*What is needed*: Filter the records below for the word "tweet". Copy each line that holds it.

*Records excerpted from a collection*:
================
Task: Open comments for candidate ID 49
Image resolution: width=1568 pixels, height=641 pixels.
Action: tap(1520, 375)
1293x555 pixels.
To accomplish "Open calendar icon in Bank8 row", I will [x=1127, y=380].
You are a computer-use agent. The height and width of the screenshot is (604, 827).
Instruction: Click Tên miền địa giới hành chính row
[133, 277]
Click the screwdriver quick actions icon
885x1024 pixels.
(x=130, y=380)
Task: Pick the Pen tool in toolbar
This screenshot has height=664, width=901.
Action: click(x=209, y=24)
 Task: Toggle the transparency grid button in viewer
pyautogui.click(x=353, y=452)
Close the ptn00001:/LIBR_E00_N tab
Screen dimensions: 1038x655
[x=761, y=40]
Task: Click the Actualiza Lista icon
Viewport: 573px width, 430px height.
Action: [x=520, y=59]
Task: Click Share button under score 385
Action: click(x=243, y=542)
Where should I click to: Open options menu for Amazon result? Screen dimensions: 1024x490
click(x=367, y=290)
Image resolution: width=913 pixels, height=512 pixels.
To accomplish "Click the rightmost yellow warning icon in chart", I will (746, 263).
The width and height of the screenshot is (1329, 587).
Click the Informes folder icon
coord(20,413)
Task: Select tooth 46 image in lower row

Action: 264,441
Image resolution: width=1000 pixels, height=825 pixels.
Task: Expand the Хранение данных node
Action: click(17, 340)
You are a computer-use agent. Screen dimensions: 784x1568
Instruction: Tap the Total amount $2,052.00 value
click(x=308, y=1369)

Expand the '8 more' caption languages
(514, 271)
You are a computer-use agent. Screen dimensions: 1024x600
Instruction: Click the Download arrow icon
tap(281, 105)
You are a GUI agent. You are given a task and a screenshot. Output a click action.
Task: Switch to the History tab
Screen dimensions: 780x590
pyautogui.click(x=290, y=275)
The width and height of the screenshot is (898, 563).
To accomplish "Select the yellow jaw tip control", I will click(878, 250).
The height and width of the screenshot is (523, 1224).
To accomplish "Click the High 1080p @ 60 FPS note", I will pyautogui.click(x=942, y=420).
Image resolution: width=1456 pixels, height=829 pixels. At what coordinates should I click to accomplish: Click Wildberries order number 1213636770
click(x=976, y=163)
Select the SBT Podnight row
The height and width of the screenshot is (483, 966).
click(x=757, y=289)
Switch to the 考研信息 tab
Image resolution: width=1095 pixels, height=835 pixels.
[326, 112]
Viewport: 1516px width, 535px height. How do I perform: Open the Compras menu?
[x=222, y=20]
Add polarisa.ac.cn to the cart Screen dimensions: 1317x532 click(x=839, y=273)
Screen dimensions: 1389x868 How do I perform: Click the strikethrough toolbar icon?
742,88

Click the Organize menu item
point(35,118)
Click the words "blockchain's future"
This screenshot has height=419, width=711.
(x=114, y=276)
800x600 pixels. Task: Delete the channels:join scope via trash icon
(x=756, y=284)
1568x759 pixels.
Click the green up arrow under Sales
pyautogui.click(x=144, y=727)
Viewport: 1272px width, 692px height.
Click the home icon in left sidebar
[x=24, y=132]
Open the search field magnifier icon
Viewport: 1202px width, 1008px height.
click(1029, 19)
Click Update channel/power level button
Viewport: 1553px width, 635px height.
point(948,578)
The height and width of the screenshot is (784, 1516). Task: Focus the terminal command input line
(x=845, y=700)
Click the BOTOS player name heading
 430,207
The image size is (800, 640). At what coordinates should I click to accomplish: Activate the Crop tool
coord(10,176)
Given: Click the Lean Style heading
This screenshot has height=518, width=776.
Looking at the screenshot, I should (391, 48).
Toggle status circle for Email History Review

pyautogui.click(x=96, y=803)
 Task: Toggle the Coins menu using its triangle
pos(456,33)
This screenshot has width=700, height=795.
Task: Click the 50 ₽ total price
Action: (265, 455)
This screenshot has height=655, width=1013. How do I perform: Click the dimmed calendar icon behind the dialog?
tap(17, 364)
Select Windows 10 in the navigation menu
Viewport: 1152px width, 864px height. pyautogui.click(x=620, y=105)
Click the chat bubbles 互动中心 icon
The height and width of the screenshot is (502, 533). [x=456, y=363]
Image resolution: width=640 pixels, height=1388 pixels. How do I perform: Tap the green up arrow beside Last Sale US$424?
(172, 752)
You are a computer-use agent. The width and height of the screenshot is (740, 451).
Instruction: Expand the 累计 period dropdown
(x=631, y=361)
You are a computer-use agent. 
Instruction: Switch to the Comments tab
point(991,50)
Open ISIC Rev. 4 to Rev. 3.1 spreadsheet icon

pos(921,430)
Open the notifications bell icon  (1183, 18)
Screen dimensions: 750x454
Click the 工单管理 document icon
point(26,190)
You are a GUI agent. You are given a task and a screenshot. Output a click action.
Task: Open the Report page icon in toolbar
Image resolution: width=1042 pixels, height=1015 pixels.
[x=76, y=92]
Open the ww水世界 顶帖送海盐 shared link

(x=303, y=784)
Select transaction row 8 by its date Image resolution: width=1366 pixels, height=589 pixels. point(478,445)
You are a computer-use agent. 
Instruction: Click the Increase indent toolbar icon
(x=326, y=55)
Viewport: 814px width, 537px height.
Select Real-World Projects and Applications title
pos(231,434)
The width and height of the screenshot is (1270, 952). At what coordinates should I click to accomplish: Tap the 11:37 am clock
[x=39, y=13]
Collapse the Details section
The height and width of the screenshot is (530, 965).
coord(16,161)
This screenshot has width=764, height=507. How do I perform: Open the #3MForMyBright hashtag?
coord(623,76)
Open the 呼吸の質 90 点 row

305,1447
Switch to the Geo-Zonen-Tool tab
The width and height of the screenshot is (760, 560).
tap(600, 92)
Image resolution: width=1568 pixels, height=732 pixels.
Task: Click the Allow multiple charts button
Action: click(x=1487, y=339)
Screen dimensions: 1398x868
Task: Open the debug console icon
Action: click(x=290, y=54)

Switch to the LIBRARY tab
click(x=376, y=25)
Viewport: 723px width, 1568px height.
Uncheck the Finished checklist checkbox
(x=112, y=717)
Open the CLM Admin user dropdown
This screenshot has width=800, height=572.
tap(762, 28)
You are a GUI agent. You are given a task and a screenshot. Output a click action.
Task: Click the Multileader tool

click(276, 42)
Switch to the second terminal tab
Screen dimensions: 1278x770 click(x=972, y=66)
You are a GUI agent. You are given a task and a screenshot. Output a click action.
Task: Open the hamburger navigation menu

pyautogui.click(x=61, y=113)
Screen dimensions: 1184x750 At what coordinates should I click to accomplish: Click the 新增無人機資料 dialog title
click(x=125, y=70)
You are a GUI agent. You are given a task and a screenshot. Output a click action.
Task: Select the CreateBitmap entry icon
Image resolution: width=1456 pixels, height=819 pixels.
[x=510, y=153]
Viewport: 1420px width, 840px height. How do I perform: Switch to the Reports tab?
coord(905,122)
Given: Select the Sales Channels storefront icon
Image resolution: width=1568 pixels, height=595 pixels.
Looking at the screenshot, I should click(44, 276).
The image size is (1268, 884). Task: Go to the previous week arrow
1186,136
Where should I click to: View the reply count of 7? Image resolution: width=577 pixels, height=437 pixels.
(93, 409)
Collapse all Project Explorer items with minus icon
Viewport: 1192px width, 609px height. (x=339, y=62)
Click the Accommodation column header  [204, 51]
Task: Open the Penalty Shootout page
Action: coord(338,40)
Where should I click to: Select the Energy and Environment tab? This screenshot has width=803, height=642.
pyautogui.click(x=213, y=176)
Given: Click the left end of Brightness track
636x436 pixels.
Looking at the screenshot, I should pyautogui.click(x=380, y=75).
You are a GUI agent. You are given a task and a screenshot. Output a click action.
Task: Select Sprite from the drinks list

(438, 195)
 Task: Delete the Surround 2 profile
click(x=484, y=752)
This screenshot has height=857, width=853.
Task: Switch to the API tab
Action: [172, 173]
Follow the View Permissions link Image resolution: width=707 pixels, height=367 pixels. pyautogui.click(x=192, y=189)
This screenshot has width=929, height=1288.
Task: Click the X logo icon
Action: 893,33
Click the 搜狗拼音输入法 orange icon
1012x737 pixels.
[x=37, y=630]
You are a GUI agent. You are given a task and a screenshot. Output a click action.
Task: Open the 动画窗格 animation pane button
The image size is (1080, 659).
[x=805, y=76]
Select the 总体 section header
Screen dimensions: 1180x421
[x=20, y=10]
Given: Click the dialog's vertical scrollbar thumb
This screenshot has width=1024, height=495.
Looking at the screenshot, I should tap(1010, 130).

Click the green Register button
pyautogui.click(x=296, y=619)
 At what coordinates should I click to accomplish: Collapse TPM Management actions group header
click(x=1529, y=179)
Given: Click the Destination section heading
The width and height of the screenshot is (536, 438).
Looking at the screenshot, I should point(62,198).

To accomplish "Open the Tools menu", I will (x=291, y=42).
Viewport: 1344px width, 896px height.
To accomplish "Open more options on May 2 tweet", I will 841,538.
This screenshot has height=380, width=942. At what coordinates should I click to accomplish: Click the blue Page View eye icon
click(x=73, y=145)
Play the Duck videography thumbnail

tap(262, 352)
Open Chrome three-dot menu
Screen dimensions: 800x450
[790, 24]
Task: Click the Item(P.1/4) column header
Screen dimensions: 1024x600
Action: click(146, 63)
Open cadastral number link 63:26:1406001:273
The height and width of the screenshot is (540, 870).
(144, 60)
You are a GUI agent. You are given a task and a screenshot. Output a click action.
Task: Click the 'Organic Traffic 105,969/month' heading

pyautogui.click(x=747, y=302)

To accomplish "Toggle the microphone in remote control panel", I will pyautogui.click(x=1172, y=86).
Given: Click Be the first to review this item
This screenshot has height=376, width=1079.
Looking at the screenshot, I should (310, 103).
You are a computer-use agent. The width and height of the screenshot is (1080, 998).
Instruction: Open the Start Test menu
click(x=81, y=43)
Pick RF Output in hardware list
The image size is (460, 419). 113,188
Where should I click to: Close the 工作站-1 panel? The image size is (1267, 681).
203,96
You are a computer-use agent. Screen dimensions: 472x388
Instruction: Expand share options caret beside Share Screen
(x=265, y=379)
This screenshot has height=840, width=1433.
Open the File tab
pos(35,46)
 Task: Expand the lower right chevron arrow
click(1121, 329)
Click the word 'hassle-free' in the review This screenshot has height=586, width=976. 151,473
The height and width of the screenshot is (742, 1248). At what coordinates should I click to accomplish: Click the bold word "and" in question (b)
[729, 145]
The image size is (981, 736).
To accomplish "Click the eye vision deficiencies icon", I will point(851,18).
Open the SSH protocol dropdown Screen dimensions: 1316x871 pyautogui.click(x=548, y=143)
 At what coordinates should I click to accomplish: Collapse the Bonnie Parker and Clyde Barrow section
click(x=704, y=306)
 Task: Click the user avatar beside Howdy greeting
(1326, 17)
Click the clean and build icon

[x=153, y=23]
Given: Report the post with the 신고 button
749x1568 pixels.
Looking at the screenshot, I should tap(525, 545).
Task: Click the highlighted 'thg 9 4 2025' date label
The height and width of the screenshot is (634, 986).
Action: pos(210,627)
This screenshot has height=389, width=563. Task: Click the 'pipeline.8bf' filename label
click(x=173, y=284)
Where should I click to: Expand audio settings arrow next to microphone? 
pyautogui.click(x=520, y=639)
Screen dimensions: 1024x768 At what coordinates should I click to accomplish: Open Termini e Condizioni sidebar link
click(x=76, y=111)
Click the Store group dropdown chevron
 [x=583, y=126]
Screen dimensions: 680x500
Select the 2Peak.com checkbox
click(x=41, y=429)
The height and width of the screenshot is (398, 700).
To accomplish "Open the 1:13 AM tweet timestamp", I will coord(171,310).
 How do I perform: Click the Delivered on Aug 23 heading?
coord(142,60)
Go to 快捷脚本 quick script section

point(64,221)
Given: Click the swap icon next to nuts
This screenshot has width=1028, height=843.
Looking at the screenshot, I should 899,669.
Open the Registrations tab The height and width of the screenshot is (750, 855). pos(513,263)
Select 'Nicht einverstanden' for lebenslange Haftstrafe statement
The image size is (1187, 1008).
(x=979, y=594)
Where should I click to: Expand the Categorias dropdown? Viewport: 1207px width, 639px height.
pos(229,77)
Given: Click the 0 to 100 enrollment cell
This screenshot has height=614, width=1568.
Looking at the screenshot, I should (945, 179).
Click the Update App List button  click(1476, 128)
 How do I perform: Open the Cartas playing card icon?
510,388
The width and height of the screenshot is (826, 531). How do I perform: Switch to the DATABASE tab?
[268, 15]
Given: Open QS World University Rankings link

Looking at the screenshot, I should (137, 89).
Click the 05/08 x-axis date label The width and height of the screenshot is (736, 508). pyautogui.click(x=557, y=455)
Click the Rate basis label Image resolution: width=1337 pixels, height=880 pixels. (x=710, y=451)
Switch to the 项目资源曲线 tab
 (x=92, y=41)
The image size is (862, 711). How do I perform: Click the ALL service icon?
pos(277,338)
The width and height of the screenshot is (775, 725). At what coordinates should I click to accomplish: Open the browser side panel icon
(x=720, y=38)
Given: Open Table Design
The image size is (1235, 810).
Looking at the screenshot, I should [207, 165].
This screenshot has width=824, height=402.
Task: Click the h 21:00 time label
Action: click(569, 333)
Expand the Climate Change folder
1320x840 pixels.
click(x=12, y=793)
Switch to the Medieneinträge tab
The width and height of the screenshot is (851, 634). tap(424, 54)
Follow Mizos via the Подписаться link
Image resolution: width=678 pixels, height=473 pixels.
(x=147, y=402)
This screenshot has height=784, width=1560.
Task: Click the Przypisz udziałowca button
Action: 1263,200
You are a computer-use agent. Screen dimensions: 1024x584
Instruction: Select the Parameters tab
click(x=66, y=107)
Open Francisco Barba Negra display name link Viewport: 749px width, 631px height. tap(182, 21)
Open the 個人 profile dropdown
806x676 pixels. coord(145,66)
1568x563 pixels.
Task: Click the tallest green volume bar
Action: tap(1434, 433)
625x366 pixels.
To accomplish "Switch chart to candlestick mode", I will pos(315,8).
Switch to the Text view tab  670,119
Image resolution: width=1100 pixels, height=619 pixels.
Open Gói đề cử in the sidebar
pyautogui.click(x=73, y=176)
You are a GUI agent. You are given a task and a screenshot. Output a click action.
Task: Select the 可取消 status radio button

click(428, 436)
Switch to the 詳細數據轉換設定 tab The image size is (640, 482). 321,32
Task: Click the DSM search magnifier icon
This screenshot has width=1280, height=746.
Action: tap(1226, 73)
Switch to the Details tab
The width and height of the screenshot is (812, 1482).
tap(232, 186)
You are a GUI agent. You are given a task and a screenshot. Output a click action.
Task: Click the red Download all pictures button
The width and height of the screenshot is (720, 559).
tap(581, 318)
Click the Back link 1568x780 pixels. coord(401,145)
================
*Completed exercise*:
To accomplish "Open more options on May 2 tweet", I will 841,538.
To accomplish "Open the 1:13 AM tweet timestamp", I will coord(171,310).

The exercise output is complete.